THE TASK. Scan the entries for the word "resolution". Every line that has it should be copied.

EXTRACTED ENTRIES.
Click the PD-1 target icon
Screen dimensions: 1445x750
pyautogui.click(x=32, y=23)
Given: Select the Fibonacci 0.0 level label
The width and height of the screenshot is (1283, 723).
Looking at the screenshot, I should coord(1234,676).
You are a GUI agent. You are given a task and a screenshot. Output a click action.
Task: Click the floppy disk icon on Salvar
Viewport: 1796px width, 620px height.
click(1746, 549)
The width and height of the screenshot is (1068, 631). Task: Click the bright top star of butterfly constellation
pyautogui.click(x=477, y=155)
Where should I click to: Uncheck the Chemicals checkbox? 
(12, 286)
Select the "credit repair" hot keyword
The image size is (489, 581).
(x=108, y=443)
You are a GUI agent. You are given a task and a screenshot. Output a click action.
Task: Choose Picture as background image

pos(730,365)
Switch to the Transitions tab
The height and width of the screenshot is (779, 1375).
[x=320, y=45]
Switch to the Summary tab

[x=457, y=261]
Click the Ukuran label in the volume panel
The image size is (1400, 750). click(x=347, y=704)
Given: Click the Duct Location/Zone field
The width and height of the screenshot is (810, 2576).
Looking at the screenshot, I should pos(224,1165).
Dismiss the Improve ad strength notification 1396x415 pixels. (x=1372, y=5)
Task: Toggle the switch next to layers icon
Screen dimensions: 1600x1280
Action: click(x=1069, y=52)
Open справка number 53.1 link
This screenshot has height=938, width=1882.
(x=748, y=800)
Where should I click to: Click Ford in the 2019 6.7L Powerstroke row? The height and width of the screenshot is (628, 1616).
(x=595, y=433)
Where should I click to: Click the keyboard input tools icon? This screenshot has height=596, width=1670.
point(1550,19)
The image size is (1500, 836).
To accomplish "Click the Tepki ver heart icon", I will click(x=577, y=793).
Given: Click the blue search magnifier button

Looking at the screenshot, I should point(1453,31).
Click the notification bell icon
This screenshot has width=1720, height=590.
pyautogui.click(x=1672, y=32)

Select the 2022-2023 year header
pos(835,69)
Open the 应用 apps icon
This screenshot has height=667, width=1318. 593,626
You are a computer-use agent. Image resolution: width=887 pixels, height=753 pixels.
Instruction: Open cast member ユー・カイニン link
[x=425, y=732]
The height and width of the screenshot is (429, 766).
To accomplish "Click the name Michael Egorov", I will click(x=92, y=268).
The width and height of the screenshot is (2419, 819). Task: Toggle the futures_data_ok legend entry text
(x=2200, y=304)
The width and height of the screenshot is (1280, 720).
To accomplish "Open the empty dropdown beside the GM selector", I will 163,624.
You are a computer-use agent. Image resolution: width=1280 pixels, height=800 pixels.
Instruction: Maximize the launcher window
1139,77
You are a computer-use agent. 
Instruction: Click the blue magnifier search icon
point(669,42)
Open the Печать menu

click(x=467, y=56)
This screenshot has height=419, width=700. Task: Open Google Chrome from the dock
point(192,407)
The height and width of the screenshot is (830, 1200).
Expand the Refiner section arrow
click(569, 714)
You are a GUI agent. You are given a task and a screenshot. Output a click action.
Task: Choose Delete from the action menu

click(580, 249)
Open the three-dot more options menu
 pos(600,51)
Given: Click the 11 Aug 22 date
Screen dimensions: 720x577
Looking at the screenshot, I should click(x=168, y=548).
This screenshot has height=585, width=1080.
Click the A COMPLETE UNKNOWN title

EXERCISE OUTPUT.
You are a computer-use agent. Image resolution: width=887 pixels, height=753 pixels.
You are a computer-use agent. Image resolution: width=1280 pixels, height=800 pixels.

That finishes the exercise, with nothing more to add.